TWOJE ZADANIE> Przepisz poniższe pozycje razem z poleceniami i w odpowiedziach przesuń każdą współrzędną o -102. Zacznij od wiersza zawierającego „bold word Abstract?”, a skończ po wierszu zawierającym „coord(88,326)”.

[Pozycje do wyszukiwania elementów]

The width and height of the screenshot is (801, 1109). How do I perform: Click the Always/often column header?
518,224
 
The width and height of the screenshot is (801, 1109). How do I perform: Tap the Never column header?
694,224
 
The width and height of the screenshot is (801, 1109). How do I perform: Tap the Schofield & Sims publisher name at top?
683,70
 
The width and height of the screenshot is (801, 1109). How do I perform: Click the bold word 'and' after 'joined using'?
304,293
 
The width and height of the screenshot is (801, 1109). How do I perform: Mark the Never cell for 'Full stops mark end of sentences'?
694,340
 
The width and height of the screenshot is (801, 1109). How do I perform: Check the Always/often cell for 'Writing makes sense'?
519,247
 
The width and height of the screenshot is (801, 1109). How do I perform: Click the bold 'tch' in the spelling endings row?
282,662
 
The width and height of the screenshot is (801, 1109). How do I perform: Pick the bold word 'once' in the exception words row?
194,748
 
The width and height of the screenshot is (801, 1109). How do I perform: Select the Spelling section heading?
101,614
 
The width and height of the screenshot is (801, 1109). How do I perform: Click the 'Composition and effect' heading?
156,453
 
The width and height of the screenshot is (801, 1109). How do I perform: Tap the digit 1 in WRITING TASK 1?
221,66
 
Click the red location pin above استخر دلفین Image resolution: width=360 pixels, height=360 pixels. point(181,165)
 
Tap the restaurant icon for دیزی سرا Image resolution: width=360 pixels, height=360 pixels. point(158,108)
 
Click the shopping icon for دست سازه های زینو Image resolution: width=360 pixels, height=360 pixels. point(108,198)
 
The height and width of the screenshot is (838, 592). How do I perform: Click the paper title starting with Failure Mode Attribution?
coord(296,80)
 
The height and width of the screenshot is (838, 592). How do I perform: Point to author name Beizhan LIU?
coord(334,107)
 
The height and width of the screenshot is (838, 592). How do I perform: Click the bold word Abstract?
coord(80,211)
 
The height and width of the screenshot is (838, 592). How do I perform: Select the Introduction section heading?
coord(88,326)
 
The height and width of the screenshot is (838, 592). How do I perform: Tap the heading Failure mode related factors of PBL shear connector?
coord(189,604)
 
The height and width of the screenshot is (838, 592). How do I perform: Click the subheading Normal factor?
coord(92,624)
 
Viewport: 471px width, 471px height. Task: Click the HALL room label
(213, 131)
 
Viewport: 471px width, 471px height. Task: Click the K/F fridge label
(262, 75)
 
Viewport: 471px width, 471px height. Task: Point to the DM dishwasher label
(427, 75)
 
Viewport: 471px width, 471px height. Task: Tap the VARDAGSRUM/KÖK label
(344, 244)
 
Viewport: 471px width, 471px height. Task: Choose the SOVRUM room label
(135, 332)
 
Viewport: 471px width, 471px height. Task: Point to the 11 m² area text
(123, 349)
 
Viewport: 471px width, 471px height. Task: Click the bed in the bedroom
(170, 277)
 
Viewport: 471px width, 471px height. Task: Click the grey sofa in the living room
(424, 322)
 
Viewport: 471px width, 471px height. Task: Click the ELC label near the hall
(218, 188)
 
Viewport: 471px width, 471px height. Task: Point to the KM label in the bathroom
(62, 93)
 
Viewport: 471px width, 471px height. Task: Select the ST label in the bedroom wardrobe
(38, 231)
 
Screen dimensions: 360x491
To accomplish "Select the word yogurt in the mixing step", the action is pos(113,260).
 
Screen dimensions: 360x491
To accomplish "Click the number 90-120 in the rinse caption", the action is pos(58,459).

ROZWIĄZANIE ĆWICZENIA>
The height and width of the screenshot is (838, 592). How do I perform: Click the bold word Abstract?
coord(-22,109)
 
The height and width of the screenshot is (838, 592). How do I perform: Select the Introduction section heading?
coord(-14,224)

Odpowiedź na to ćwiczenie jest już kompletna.